> AUSGANGSTEXT:
Und wie gesagt: ein WQHD-Monitor wäre ein guter Kompromiss. Mehr als 60 FPS werden da zwar auch schwer, aber "flüssig" ist kein Problem für eine GTX 1060 oder 1070. Ich weiß auch nicht, warum du auf die mind 60 FPS kommst. ^^


----------



## Michi31E (20. Juli 2017)

Ich habe ja schon einen Monitor. Der kann Full HD. Ist dieser hier: Dell Monitor S2415H


Ansonsten würde ich dann halt über den TV zocken. Also PC über HDMI Kabel anschließen.

Meint ihr der taugt was: https://www.dubaro.de/GAMING-PC/Gamer-PC-Ryzen-5-1600-mit-RX580::3304.html Oder doch lieber der von mifcom: https://www.mifcom.de/gaming-pc-system-core-i5-7600-gtx-1060-6gb-id5510


----------



## xCJay (20. Juli 2017)

Der PC von Mifcom ist richtig beschissen. Nen ollen i5 für das Geld, in Zeiten von Ryzen absoluter Fehlauf. 

Der Dubaro ist ok sagen wir mal. Kann man noch etwas günstiger bekommen, aber Zusammenstellung geht. Würde vielleicht ein anderes Mainboard wählen.


----------



## Schaschlikschmuggler (20. Juli 2017)

Michi31E schrieb:


> Ich habe ja schon einen Monitor. Der kann Full HD. Ist dieser hier: Dell Monitor S2415H
> 
> 
> Ansonsten würde ich dann halt über den TV zocken. Also PC über HDMI Kabel anschließen.
> ...



Der Dubaro ist besser. Hast Du denn mal über eine Xbox One X als Übergangslösung nachgedacht? 499 Euro sind echt fair für die Leistung.


----------



## Michi31E (20. Juli 2017)

Kann man an die Xbox One X auch eine Tastatur und Maus anschließen - für Strategie Spiele und Ego Shooter z.B.. Bin es nicht gewohnt mit Controller zu spielen.

Frage zu dem Dubaro Rechner: Ist die  8GB Powercolor RX580 RedDevil wirklich besser als eine Geforce GTX 1070? (oder liegt es bei Geforce an dem Namen, den man mitkauft?)


----------



## MichaelG (20. Juli 2017)

Ich würde mir aber ehrlich gesagt für 1000 EUR lieber ein System bei Alternate oder mindfactory zusammenstellen und dann lieber noch die 50 oder 60 EUR für den Zusammenbau drauflegen. Denn geschätzte 95 % der Komplettsysteme klingen nur erst einmal auf dem Papier gut. Die haben aber in der Regel immer irgendwo einen dicken Flaschenhals verbaut, damit sie in der Werbung bei offensichtlichen Teilen wie CPU oder Festplattengrößen besonders glänzen können.

> ZU ERLEDIGENDE AUFGABE:
Beantworten Sie anhand des Forumsauszugs zum PC-Kauf die folgenden Fragen:
1. Welchen Monitor besitzt Michi31E bereits?
2. Welchen Preis nennt Schaschlikschmuggler für die Xbox One X?
3. Wie viel Euro würde MichaelG für den Zusammenbau zusätzlich ausgeben?

> VORLIEGENDE DATEN:
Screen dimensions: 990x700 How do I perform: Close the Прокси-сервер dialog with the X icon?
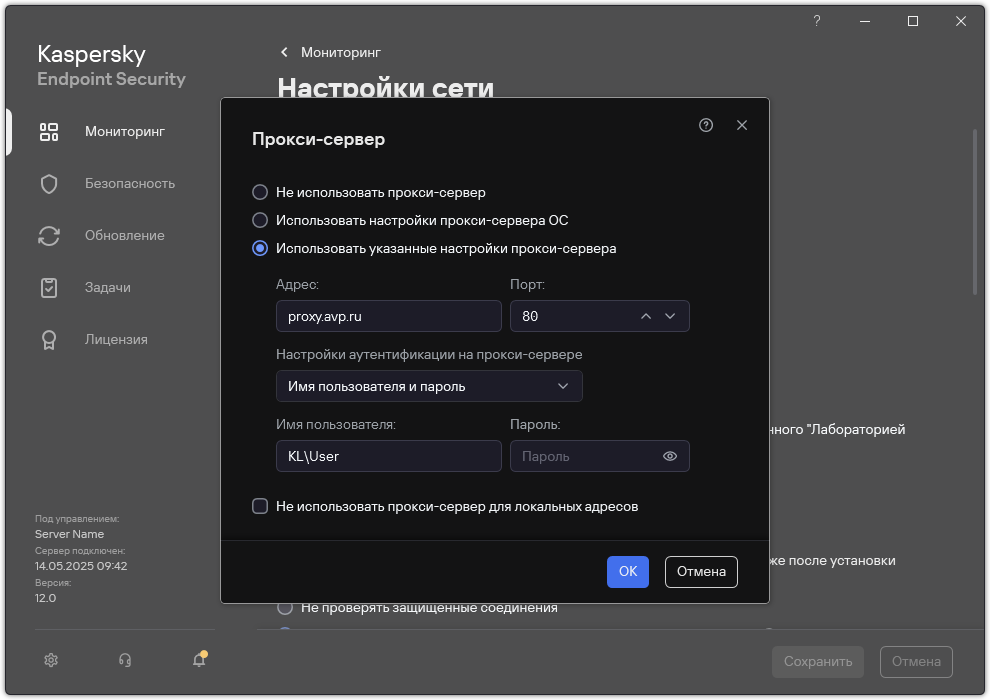click(x=742, y=125)
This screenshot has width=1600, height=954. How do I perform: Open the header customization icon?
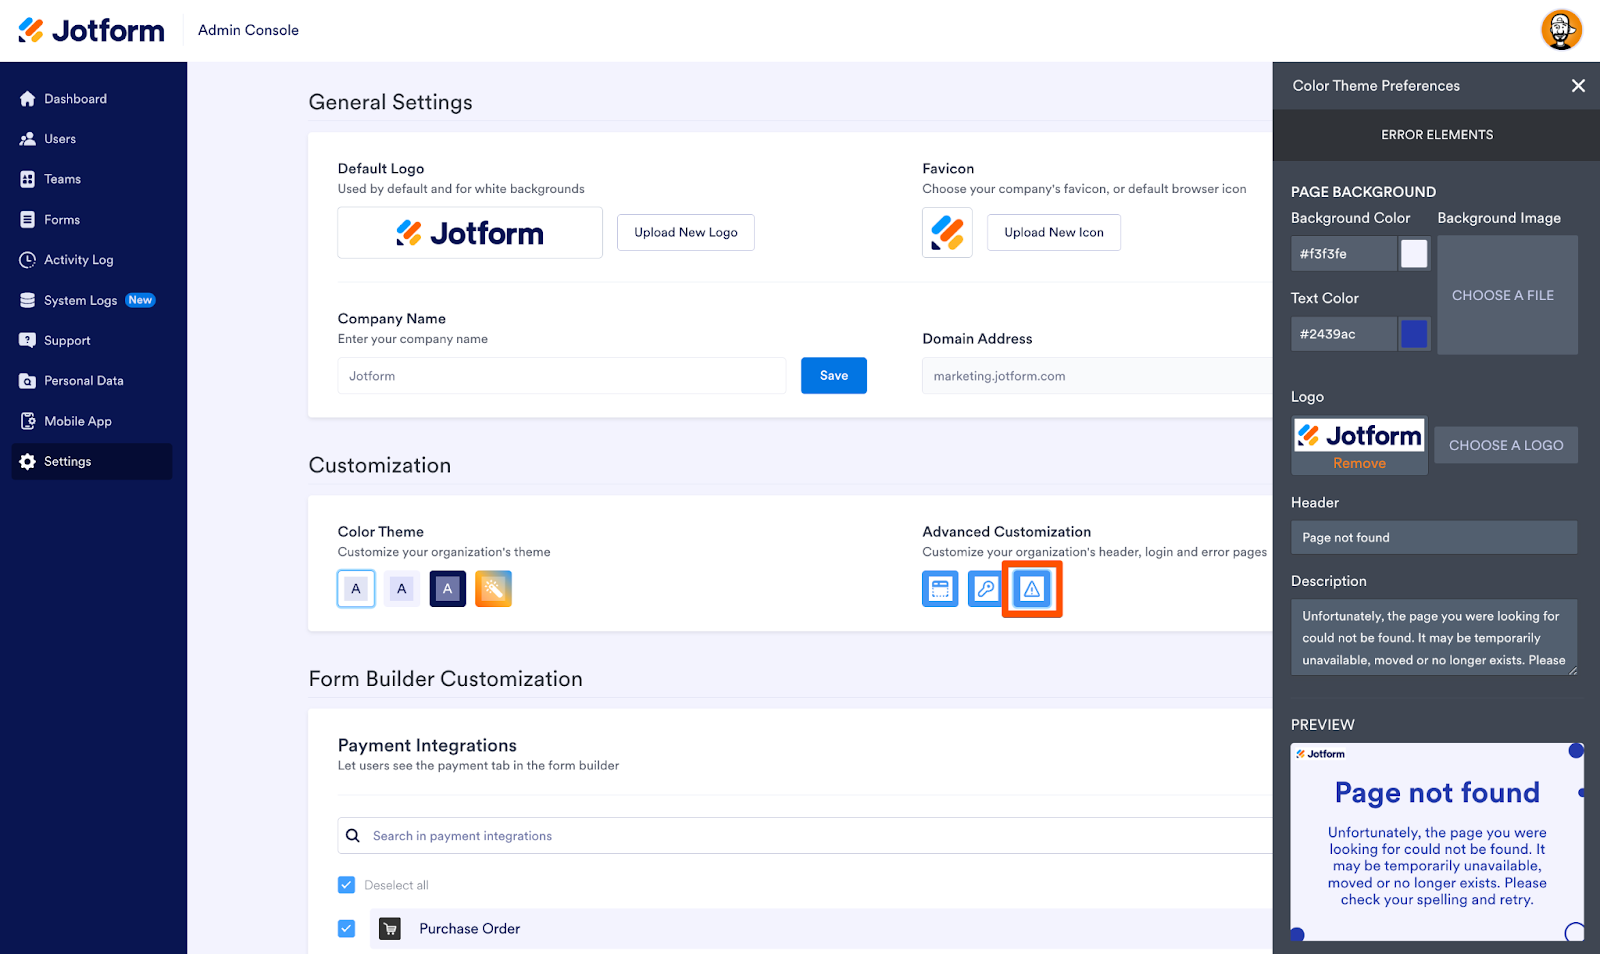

> ANTWORT:
1. Einen Dell Monitor S2415H mit Full HD.
2. 499 Euro.
3. 50 oder 60 EUR.